With NSCD, the behavior of res_loop is still the same. It won't query new nameserver until res_close() and res_init() are called.

Domain : hat.com
A records : 
	hat.com.		1M IN A		192.168.122.203 
MX records : 
	hat.com.		1M IN MX	5 hat.com.
NS records : 
	hat.com.		1M IN NS	hat.com. 

------ res_close() & res_init() called ------

Domain : hat.com
A records : 
	hat.com.		1M IN A		192.168.122.204 
MX records : 
	hat.com.		1M IN MX	5 hat.com.
NS records : 
	hat.com.		1M IN NS	hat.com.

From strace, we can see /etc/resolv.conf would be re-read when res_init() is called.

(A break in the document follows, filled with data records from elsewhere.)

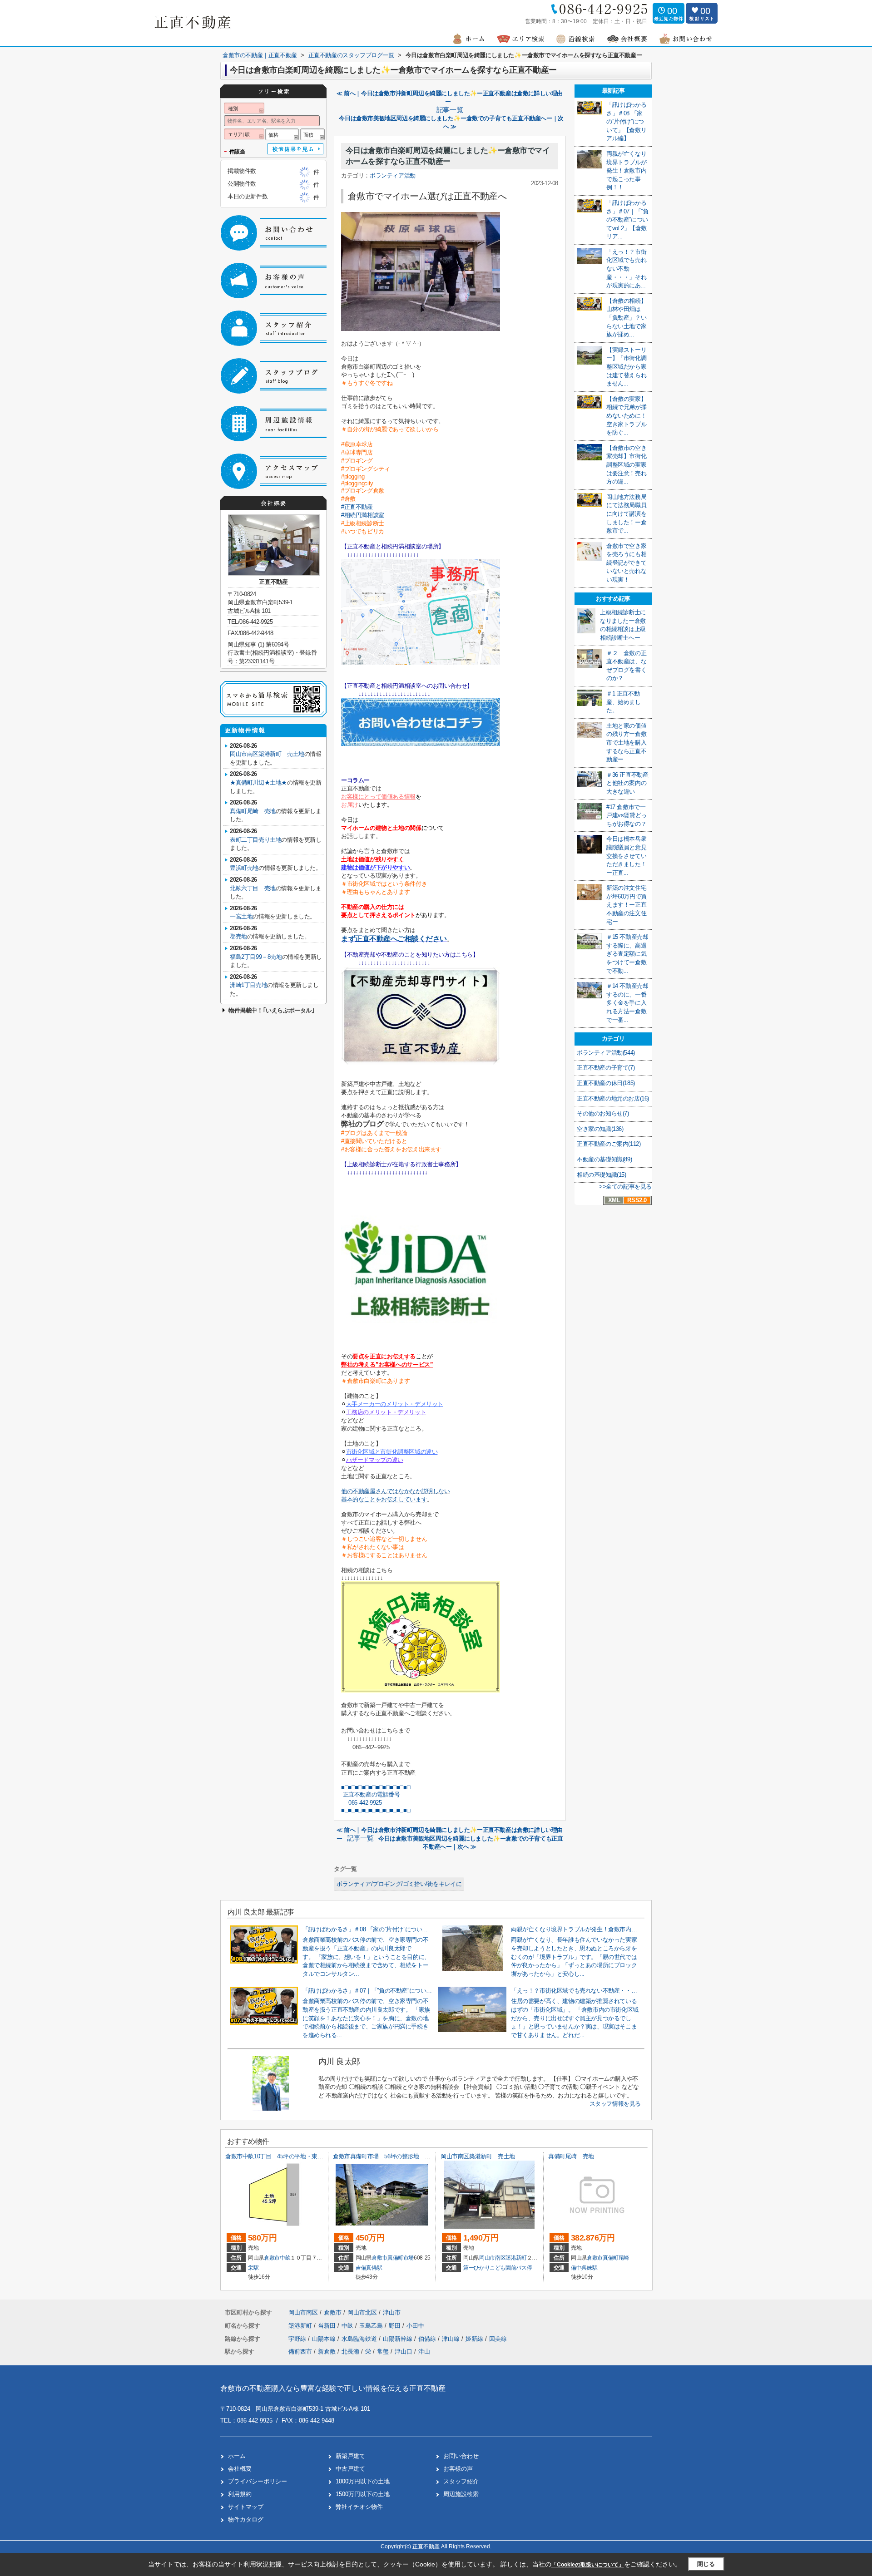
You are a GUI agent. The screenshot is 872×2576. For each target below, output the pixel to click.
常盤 (383, 2351)
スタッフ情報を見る (615, 2103)
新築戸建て (350, 2456)
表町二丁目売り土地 (255, 839)
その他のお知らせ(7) (603, 1113)
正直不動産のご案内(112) (608, 1143)
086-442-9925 (361, 1802)
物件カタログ (245, 2519)
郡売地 (238, 936)
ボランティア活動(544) (606, 1052)
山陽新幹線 (398, 2338)
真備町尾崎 (616, 2258)
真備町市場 (400, 2258)
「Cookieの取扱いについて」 (587, 2564)
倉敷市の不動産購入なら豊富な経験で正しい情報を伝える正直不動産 (333, 2388)
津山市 (392, 2312)
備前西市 (300, 2351)
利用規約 (240, 2494)
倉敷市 (272, 2258)
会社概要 (240, 2468)
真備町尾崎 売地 (253, 811)
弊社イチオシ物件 (359, 2506)
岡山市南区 (492, 2258)
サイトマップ (245, 2506)
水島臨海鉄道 (360, 2338)
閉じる (706, 2564)
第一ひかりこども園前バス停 (497, 2268)
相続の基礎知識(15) (601, 1174)
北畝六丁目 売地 (253, 888)
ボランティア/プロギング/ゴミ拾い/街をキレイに (399, 1883)
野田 (395, 2325)
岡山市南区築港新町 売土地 (267, 753)
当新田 (327, 2325)
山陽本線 (324, 2338)
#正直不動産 (357, 506)
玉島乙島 (372, 2325)
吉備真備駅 (369, 2268)
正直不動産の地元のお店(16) (613, 1098)
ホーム (237, 2456)
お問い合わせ (461, 2456)
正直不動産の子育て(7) (605, 1067)
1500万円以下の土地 (363, 2494)
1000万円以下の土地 (363, 2481)
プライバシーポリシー (257, 2481)
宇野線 (298, 2338)
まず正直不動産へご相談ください (394, 939)
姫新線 (475, 2338)
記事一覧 (449, 110)
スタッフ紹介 (461, 2481)
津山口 (403, 2351)
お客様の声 (458, 2468)
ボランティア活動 (393, 175)
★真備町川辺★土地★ (258, 782)
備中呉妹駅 (584, 2268)
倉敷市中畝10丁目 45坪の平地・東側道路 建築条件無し (300, 2156)
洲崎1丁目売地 (248, 985)
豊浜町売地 (244, 867)
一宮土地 (241, 916)
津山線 (451, 2338)
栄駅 (253, 2268)
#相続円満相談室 (362, 515)
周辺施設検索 (461, 2494)
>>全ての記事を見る (625, 1186)
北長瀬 (350, 2351)
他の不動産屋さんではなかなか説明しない (395, 1491)
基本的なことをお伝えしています (384, 1499)
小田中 (415, 2325)
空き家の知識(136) (600, 1128)
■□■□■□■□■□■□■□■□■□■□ (375, 1787)
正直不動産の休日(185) (606, 1083)
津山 (424, 2351)
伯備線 (428, 2338)
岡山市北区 (362, 2312)
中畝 (285, 2258)
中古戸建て (350, 2468)
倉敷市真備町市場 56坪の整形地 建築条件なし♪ (397, 2156)
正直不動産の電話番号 (370, 1794)
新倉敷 (327, 2351)
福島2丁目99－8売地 (256, 956)
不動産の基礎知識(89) (604, 1159)
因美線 (498, 2338)
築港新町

open("/etc/resolv.conf", O_RDONLY)      = 3
......
close(3)                                = 0
write(1, "------ res_close() & res_init() "..., 46) = 46

Sendmail case

Though sendmail is using res_*(), but it has different behavior. I could not find out the reason at the moment. (Maybe there's some caching mechanism).

Test 1: RHEL5.4 + sendmail + NSCD disabled
Result: Need to restart sendmail to query new resolver.

Test 2: RHEL5.4 + sendmail + NSCD enabled
Result: Even restart sendmail, sendmail would not query the new resolver.

Test 3: RHEL6.8 + sendmail + NSCD disabled
Result: Restart sendmail and sendmail would query new resolver.

Test 4: RHEL6.8 + sendmail + NSCD enabled
Result: No need to restart sendmail and sendmail would query new resolver.